[Saved data entries]
=== Section Start ===

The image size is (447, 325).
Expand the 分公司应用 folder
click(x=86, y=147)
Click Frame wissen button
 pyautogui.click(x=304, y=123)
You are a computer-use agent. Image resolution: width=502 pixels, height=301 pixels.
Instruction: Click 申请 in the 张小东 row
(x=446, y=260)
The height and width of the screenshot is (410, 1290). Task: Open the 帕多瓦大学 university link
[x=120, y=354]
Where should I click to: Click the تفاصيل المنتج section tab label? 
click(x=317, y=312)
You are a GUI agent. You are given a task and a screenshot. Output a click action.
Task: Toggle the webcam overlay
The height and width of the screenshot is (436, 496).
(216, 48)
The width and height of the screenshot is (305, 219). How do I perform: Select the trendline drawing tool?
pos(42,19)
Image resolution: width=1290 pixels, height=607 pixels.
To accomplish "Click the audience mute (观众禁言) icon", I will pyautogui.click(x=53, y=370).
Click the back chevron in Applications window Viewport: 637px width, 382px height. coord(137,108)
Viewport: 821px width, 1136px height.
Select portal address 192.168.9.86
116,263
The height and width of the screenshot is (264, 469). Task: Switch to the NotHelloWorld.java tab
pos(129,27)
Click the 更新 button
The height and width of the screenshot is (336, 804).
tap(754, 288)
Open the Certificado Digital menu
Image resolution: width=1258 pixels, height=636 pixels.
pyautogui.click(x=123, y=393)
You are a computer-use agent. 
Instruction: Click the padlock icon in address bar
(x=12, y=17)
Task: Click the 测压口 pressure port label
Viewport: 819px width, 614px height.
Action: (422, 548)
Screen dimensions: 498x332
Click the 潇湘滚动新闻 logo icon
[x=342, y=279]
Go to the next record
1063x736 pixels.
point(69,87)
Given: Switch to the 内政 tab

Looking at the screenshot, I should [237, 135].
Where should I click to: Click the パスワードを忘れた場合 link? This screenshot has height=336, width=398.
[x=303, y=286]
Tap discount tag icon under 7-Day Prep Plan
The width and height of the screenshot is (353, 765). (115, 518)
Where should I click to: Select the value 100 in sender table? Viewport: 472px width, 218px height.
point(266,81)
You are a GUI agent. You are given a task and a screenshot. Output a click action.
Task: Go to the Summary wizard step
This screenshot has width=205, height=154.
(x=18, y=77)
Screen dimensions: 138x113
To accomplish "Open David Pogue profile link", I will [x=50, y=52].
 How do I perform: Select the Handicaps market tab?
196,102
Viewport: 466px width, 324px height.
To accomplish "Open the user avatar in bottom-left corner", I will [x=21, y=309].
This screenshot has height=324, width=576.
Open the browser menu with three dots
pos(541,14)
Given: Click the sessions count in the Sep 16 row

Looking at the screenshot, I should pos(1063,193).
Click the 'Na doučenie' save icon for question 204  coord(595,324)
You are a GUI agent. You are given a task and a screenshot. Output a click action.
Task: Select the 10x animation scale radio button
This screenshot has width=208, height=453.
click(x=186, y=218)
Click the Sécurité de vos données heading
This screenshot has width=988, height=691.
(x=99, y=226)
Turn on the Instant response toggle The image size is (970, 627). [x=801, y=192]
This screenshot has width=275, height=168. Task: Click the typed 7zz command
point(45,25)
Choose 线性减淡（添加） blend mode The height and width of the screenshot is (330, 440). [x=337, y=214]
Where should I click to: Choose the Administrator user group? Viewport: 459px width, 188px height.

=== Section End ===

# [What to do]
Output the lines above between the one holding "Screen dimensions: 138x113" and the one holding "Click the 'Na", inclusive, with nothing before or after them.

# [The completed task]
Screen dimensions: 138x113
To accomplish "Open David Pogue profile link", I will [x=50, y=52].
 How do I perform: Select the Handicaps market tab?
196,102
Viewport: 466px width, 324px height.
To accomplish "Open the user avatar in bottom-left corner", I will [x=21, y=309].
This screenshot has height=324, width=576.
Open the browser menu with three dots
pos(541,14)
Given: Click the sessions count in the Sep 16 row

Looking at the screenshot, I should pos(1063,193).
Click the 'Na doučenie' save icon for question 204  coord(595,324)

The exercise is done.